Practice in the morning, where it was too cold to row, so we had a big line of ergs going:

After coffee at our usual haunt, I went back over to the boathouse at 10 am to deliver maple syrup to one of the runners who won his event for the IceBreaker, and to meet with the club's Coxbox Fairy, who is retiring from Coxbox Fairy duties. Lots of batteries and finicky bits, to add to the existing collection of batteries and finicky bits.
Based on the tides, we scheduled this year's Docks-In to get underway at 2 pm. Given the timing, it seemed simpler to hang out at the boathouse and work on boathouse projects instead of trying to go home and then come back again.
The boathouse projects are endless. I got all of the towels, watering cans, and spray bottles of Simple Green organized. I also dug out the signs advertising the club's summer camps, and returned some miscellaneous items to the storage shed or other storage locations. Pretty soon, other people started arriving, including the company delivering our new dock ramps. My teammate L, pictured below, spearheaded the grant application to fund the ramps and has shepherded the project. She was very thrilled and relieved to see the ramps finally arrive.

The company that built them for us also helped with some of the installation work. Normally, we carry the ramps by hand, so this spared us some of the usual heavy lifting.

We still did a lot of hand-carrying of the dock sections, though.

There were a couple of snafus this year, partly my fault. I'd managed to forget that in the fall, the people who took the sections apart disassembled them incorrectly. That made fitting things back together much more challenging, because it added a lot of extra lifting and placing.
We were also low on people with previous experience with how the sections fit together, and I hadn't made all that many extra copies of the assembly schematic, so there were multiple points with confusion where we had to take sections apart and move them around and reassemble them. Even worse, there were some hinge connector misalignment problems. I barely caught a major one in time to address it on shore.
Even with the hinges in the correct places, we still had some trouble attaching the dock sections together. I suspect part of this is because we've been replacing old, worn-out float sections with brand-new sections that are shaped just differently enough to affect the overall shape of the dock, throwing the hinges out of alignment.
The best that everyone could come up with to try and get things together was an interesting form of tug-of-war:

But by now, almost everything is together. We still have one smaller section to add on to the end of the dock, but we'll need to dig up and attach hinges to that section first, and we probably need to order a bunch more spare hinge bolts before that happens, too. We managed to burn through the stockpile of hinge bolts, nuts, and washers pretty fast this year.
-
Last night I woke up at around 1 am, unable to sleep, with a flare-up of this horrible jaw pain. Unfortunately, this indicates that bourbon isn't a cure-all, because I'd had some before bed, and clearly, it hadn't worked. But it could still be the case that allergies are a contributing factor, because I forgot to take loratadine on Saturday. So I spent the second half of the night trying to find a comfortable position to sleep, and am groggy today.

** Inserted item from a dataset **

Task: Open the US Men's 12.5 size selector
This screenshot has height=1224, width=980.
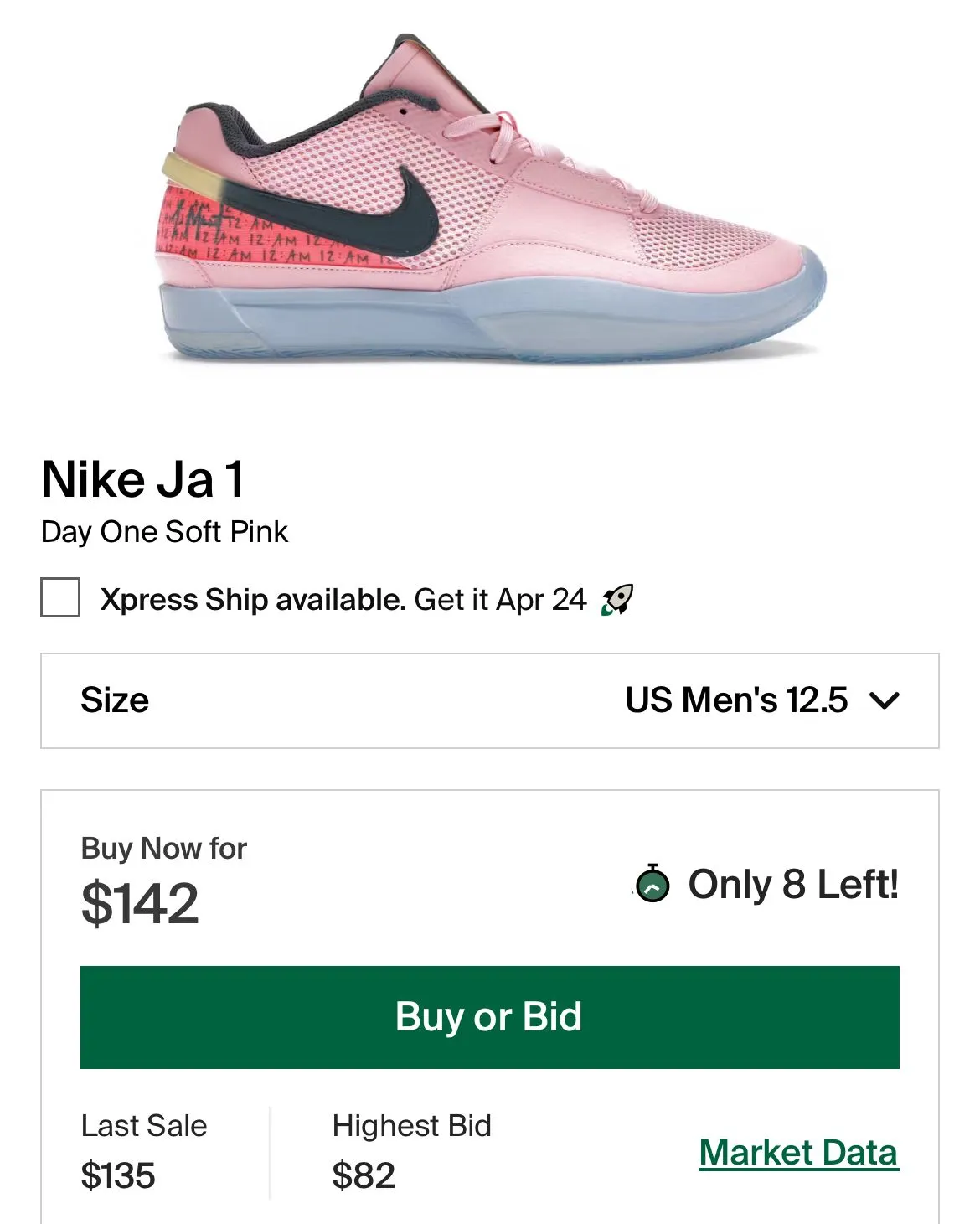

Bleah.
Since I put the word out regarding my sister, I've also been fielding some of the inquiries and replies from people. It kind of seems to me like one of the bigger things I could do on her behalf at this time is take on some of the emotional burden associated with this kind of health situation. With situations such as this one, a person comes to appreciate people who DON'T ask, "let me know if there's anything I can do" but instead just determine for themselves what they can do that is helpful, and do those things, including just being patient and standing by. I mean, none of the rest of us is in a good position to help her figure out how to get things squared away with her work (one of her priorities), and if anything, having to communicate with even more people just makes that worse for her.
With my dad, my mom and dad eventually got fairly good about providing periodic email updates to friends and family members. Perhaps eventually I can do something similar to that for R. Admittedly, right now, I'm kind of underwater, myself. But it isn't as though there's much to say yet, anyway.
Practice in the morning, where it was too cold to row, so we had a big line of ergs going:

After coffee at our usual haunt, I went back over to the boathouse at 10 am to deliver maple syrup to one of the runners who won his event for the IceBreaker, and to meet with the club's Coxbox Fairy, who is retiring from Coxbox Fairy duties. Lots of batteries and finicky bits, to add to the existing collection of batteries and finicky bits.
Based on the tides, we scheduled this year's Docks-In to get underway at 2 pm. Given the timing, it seemed simpler to hang out at the boathouse and work on boathouse projects instead of trying to go home and then come back again.
The boathouse projects are endless. I got all of the towels, watering cans, and spray bottles of Simple Green organized. I also dug out the signs advertising the club's summer camps, and returned some miscellaneous items to the storage shed or other storage locations. Pretty soon, other people started arriving, including the company delivering our new dock ramps. My teammate L, pictured below, spearheaded the grant application to fund the ramps and has shepherded the project. She was very thrilled and relieved to see the ramps finally arrive.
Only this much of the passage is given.